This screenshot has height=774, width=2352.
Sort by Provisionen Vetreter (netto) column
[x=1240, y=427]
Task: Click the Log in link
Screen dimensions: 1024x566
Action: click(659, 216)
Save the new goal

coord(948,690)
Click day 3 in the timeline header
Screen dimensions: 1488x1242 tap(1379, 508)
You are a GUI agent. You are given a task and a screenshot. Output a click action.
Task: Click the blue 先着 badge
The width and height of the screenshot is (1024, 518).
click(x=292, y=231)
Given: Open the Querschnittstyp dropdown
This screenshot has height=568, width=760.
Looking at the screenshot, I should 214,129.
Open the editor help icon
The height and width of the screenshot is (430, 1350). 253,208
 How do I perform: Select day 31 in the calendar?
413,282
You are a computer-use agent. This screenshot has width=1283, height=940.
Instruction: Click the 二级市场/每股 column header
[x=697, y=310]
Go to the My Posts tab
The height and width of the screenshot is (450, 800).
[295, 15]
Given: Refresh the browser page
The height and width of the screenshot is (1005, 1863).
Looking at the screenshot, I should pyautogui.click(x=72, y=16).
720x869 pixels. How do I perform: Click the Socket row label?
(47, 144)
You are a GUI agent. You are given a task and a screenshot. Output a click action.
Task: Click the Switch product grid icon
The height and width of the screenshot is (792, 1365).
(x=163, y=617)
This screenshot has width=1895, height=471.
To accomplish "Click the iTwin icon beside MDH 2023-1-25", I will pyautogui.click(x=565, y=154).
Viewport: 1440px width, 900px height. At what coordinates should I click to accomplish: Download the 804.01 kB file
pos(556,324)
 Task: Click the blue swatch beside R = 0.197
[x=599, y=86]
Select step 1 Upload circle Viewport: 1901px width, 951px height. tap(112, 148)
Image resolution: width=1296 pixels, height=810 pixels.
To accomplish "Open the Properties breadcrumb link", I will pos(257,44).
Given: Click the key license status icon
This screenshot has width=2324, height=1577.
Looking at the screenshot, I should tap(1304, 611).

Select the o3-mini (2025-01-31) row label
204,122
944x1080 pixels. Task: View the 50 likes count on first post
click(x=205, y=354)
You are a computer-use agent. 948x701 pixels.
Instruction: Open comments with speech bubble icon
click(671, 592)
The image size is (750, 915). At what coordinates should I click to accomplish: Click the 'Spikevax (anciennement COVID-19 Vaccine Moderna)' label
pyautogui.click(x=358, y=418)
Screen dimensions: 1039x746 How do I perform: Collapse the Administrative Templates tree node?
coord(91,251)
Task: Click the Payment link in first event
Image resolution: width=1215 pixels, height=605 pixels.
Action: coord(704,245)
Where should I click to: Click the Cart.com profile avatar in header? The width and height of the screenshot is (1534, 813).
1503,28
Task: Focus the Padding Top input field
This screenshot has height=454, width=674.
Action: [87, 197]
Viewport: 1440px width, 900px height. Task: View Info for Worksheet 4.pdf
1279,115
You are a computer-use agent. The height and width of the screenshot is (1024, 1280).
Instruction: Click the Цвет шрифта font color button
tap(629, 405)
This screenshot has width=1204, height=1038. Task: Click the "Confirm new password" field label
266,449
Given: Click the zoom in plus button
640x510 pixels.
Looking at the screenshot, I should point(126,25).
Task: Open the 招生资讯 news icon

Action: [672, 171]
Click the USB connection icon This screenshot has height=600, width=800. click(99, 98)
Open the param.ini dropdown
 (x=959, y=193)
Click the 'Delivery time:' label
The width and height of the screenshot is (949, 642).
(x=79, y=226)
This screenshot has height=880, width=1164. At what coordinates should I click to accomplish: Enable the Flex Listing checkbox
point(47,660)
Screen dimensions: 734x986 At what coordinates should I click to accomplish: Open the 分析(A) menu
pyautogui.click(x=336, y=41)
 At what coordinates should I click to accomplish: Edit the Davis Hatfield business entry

* THE REQUEST *
Return every line of the records above that contains the string "pixels".

* WORKED SOLUTION *
720x869 pixels. How do I perform: Click the Socket row label?
Image resolution: width=1296 pixels, height=810 pixels.
944x1080 pixels. Task: View the 50 likes count on first post
You are a computer-use agent. 948x701 pixels.
Image resolution: width=1215 pixels, height=605 pixels.
640x510 pixels.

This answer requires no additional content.